[Document text]
>> Begin

# Bathed & Infused, and Skindecent bath & body e-tailers



## ruby_soho (Feb 14, 2006)

Visit www.skindecent.com and www.bathedandinfused.com I have placed an order from either site, haven't received either yet, but am dyyyyying to order more. I know I have a problem with shopping...ok? Seriously, these products look amazing and have great reviews. Bathed & Infused is run by a cute married couple from Colorado, and their products are available in 350 scents!! They all sound soooo delicious. Skindecent is run by a woman, Marliss (who is super nice and great with customer service) in Alberta I think. She has soo many amazing looking products and scents. Skindecent's site isn't that hot looking, nor the product packaging, but I got over that quickly enough

 I placed an order from B&I for Body Fluff in Pink Sugar, and a perfume (which currently aren't available on the site due to packaging troubles
	

	
	
		
		

		
			





) in a dupe of Lush's _Honey I Washed the Kids_, I can't wait to place another order. From Skindecent (I just placed it yesterday) I ordered a Body Buffer in Blackberry Bliss, Bath Fluff in Monkey Farts, Dry Oil Spray in Blackberry Bliss, Massage Melts in Vanilla Cupcake, 1 oz. pure shea butter, and a free Sole Relief Balm in Garden Mint. For every order over $30 CAD you get an online "scratch and win" ticket, and every ticket gives you either free product or free shipping. I'm hooked. And now anyone who reads this will be hooked. 

 I know it's a long post, but man!, I'm chomping at the bit to get my orders in, and I wanted to share it with you all


----------



## mspixieears (Feb 15, 2006)

Groan, e-tailers! I don't mean that in a bad way, it's just most e-tailers don't do int'l orders. Sob, sob. But then again, perhaps better for my wallet. I do have quite the bath & body product obsession!

I really want to try Bathed & Infused though. Ah hell, I want to try a lot of things


----------



## Lolita (Feb 15, 2006)

LOL what on earth do "monkey farts" smell like?


----------



## ruby_soho (Feb 15, 2006)

Quote:

   Originally Posted by *Lolita* 
_LOL what on earth do "monkey farts" smell like?_

 
Everything a monkey eats! Bananas and coconuts and jungle fruits like that


----------



## mspixieears (Feb 15, 2006)

I've always wondered that myself! 

Is that particular scent nice? What are some of your favourite scents in either of these e-tailers?


----------



## Lushstar (Feb 16, 2006)

I am totally disappointed with the Bathed and Infused order.  More than 2 weeks and nothing in the mail! 
	

	
	
		
		

		
		
	


	




   It's not their fault; but I don't think I will be ordering from there anymore.  I'd rather get stuff from Canada so it doesn't have to go through customs.  Oh, and herro ruby_soho...


----------



## starlight502 (Feb 16, 2006)

ok so i have to share my obession it is http://www.mmucosmetics.com/  the orders take a while but they are SOOOO good. they have TONS of smells i have i have yet to be dissapointed! canada based company super great customer service


----------



## ruby_soho (Feb 16, 2006)

Quote:

   Originally Posted by *starlight502* 
_ok so i have to share my obession it is http://www.mmucosmetics.com/  the orders take a while but they are SOOOO good. they have TONS of smells i have i have yet to be dissapointed! canada based company super great customer service_

 
 Oh man, I don't think I could handle MMU's 3-3.5 week turnaround. My friend (Lushstar) and I placed an order with Bathed & Infused two weeks ago that has yet to come in and we're dying. We're probably not going to order from them again, they're really nice and have awesome looking products and scents, but it's taking soo long to get across the border.

>> End

[Record extracts]
>> Begin

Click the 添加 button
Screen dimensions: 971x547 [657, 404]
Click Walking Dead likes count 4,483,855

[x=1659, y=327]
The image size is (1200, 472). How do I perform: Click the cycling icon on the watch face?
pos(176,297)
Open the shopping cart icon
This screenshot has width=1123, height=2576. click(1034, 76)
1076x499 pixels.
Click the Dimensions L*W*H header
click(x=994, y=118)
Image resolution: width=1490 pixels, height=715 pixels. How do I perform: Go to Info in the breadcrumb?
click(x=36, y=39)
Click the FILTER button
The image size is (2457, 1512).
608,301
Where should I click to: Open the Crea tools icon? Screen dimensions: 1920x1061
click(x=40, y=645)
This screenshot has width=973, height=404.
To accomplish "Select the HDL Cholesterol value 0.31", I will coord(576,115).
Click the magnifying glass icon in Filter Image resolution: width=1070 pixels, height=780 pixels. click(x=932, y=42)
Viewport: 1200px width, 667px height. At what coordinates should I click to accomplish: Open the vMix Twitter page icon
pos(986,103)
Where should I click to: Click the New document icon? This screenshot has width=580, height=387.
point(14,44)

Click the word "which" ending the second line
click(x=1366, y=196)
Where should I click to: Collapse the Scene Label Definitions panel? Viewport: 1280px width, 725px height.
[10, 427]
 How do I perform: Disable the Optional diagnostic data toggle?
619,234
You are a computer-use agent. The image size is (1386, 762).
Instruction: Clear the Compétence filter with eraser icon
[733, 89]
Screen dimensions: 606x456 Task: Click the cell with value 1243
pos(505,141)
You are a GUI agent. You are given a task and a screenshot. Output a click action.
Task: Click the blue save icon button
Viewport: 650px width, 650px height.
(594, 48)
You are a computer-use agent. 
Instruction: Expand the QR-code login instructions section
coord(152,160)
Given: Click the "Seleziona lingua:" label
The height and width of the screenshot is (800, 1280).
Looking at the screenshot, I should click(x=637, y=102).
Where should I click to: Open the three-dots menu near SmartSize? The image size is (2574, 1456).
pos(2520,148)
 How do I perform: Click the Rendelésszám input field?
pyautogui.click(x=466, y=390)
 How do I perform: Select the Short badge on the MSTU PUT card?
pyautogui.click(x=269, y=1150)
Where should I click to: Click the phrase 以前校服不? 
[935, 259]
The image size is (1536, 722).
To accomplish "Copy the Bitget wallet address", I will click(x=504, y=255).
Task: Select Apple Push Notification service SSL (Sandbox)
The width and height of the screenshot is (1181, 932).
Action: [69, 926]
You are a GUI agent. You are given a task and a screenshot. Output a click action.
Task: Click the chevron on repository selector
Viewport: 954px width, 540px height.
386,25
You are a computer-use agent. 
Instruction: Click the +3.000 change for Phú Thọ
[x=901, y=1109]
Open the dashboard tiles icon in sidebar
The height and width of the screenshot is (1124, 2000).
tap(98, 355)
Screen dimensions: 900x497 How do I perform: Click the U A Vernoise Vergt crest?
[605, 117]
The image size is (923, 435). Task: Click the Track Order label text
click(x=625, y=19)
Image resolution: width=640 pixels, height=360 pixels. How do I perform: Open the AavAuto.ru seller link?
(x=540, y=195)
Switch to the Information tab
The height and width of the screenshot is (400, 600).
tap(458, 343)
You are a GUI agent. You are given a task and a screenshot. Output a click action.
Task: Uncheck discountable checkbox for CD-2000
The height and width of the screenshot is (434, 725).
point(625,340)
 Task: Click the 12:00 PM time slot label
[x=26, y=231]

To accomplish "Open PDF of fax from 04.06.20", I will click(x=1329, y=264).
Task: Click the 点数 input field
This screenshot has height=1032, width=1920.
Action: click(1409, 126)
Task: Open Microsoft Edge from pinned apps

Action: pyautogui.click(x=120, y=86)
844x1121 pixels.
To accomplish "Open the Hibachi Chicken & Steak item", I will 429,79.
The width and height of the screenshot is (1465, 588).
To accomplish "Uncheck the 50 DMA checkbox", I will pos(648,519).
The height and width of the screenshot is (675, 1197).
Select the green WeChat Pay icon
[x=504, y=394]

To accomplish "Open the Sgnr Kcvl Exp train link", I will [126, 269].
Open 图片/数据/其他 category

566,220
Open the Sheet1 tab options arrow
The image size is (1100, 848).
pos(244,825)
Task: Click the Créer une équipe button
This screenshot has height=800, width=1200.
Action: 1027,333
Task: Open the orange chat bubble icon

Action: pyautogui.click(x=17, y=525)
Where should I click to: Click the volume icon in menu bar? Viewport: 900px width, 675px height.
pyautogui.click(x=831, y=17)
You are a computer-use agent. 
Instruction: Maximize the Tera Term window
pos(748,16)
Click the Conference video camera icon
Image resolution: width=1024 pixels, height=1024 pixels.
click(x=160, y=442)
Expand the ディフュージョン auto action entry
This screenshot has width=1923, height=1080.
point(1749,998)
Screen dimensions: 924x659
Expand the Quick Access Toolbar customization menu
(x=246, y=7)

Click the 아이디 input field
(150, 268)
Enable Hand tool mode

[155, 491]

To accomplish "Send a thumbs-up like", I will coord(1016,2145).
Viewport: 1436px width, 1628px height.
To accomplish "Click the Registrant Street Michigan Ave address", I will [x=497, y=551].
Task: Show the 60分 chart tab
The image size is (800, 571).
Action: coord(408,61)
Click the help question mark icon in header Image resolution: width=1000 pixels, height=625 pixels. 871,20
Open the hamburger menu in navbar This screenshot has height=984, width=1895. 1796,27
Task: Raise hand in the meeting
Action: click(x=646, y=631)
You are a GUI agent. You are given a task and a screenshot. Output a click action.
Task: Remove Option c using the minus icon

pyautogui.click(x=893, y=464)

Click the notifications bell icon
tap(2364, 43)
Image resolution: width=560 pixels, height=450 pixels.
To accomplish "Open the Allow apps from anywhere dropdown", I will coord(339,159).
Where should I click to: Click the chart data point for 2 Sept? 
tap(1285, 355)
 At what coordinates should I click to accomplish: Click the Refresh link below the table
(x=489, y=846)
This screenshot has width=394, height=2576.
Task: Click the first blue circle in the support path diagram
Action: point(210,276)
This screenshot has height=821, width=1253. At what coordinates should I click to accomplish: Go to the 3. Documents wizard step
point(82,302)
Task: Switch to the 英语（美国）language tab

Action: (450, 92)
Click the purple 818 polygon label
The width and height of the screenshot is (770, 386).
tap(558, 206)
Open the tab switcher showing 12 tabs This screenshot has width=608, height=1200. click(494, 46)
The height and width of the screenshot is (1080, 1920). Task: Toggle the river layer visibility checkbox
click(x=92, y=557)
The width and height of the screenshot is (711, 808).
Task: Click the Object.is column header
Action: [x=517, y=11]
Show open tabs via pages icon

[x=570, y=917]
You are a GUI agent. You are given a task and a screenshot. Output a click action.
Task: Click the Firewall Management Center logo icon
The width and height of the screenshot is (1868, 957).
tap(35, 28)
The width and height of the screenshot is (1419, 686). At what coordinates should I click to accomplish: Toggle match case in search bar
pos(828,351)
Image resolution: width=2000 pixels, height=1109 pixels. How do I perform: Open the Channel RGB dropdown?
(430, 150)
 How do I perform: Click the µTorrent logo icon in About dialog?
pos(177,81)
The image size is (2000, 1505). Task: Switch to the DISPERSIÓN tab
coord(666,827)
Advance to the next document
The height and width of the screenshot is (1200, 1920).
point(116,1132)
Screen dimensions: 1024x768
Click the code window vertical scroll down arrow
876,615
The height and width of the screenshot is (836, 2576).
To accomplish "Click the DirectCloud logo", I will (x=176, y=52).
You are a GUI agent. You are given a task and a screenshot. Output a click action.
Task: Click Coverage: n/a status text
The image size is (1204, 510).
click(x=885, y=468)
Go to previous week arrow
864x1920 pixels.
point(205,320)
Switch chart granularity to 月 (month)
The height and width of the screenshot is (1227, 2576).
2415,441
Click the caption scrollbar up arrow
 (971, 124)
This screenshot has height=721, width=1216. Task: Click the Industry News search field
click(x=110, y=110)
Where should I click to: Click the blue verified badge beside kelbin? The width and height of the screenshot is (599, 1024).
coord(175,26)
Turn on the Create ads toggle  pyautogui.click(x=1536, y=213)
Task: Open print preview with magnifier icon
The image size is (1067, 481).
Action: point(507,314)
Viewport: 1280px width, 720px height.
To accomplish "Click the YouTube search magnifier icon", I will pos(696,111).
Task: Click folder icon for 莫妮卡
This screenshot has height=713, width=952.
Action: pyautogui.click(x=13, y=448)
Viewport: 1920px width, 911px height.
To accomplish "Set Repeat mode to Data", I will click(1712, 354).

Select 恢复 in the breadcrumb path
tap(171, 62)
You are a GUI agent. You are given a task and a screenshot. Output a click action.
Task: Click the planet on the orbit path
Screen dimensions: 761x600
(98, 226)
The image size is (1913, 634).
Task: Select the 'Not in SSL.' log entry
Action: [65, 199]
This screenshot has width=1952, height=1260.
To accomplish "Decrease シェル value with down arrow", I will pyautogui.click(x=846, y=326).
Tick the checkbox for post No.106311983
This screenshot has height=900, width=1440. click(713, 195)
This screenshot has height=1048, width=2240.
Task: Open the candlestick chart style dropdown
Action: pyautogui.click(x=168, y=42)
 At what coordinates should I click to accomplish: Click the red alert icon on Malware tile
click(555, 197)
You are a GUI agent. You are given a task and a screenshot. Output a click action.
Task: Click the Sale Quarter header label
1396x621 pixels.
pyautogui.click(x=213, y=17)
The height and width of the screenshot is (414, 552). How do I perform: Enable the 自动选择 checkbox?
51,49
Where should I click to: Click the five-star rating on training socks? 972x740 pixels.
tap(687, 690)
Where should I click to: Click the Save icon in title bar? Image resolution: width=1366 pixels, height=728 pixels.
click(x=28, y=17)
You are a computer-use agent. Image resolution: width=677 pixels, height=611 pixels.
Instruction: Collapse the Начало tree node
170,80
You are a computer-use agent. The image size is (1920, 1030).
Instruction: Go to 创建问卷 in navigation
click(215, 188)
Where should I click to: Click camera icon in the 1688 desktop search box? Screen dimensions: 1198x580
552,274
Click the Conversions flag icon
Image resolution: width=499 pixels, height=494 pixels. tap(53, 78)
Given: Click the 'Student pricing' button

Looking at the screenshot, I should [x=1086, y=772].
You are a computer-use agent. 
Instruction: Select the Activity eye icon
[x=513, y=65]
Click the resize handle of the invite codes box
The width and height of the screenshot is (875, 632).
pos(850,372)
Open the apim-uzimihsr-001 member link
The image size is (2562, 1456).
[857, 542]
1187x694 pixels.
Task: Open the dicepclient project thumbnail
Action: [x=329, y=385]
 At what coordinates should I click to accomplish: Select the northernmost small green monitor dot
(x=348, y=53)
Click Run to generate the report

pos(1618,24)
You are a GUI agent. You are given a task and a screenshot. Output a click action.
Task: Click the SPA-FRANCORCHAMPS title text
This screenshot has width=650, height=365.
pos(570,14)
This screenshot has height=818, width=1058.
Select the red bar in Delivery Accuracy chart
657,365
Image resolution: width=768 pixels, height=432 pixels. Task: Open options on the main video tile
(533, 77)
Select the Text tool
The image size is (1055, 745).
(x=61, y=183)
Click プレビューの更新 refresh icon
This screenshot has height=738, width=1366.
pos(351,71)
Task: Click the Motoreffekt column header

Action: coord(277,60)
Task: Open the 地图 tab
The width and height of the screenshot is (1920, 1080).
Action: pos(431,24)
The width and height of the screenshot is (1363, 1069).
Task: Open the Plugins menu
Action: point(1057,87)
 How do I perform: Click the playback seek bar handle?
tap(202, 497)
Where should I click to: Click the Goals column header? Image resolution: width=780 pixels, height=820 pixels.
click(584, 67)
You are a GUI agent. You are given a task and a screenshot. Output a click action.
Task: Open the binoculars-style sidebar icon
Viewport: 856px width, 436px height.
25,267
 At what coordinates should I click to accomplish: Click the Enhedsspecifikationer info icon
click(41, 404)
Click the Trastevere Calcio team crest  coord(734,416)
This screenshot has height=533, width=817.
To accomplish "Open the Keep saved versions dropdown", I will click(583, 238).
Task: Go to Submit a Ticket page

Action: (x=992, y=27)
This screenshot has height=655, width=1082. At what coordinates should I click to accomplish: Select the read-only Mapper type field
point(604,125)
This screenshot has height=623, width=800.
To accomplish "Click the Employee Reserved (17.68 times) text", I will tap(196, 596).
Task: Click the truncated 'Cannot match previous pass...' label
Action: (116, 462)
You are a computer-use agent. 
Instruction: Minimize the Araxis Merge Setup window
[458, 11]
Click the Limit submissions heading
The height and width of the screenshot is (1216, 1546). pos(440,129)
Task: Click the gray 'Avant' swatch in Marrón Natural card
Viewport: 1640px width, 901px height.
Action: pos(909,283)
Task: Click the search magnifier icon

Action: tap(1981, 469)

>> End

[Tasks to complete]
1. In the listing, everything from the line containing "How do I perform: Click the Rendelésszám" down to the line containing "tap(458, 343)" should be given again with "How do I perform" substituted by "How can I do" and nothing else changed.
2. Resume the forum thread about bath and body e-tailers from the point where it stops.

[Answers provided]
1.
 How can I do: Click the Rendelésszám input field?
pyautogui.click(x=466, y=390)
 How can I do: Select the Short badge on the MSTU PUT card?
pyautogui.click(x=269, y=1150)
Where should I click to: Click the phrase 以前校服不? 
[935, 259]
The image size is (1536, 722).
To accomplish "Copy the Bitget wallet address", I will click(x=504, y=255).
Task: Select Apple Push Notification service SSL (Sandbox)
The width and height of the screenshot is (1181, 932).
Action: [69, 926]
You are a GUI agent. You are given a task and a screenshot. Output a click action.
Task: Click the chevron on repository selector
Viewport: 954px width, 540px height.
386,25
You are a computer-use agent. 
Instruction: Click the +3.000 change for Phú Thọ
[x=901, y=1109]
Open the dashboard tiles icon in sidebar
The height and width of the screenshot is (1124, 2000).
tap(98, 355)
Screen dimensions: 900x497 How can I do: Click the U A Vernoise Vergt crest?
[605, 117]
The image size is (923, 435). Task: Click the Track Order label text
click(x=625, y=19)
Image resolution: width=640 pixels, height=360 pixels. How can I do: Open the AavAuto.ru seller link?
(x=540, y=195)
Switch to the Information tab
The height and width of the screenshot is (400, 600).
tap(458, 343)

2.
----------



## mspixieears (Feb 16, 2006)

Quote:

   Originally Posted by *ruby_soho* 
_Oh man, I don't think I could handle MMU's 3-3.5 week turnaround. My friend (Lushstar) and I placed an order with Bathed & Infused two weeks ago that has yet to come in and we're dying. We're probably not going to order from them again, they're really nice and have awesome looking products and scents, but it's taking soo long to get across the border._

 
Sounds a LOT like Little Shop of Beauty - but they make most of the stuff from scratch. Still, it's a bit of a killer. Though I do like that when the products DO finally make it to you, they're fresh and not chock-full of nasty preservatives. I mean, come on, you can actually EAT their chocolate chip sugar scrub!!! Ok, that doesn't mean you should...

...incidentally, if you have access to good quality raw ingredients, it also means you can make their scrub, minus an additive or two.


----------



## jasper17 (Feb 16, 2006)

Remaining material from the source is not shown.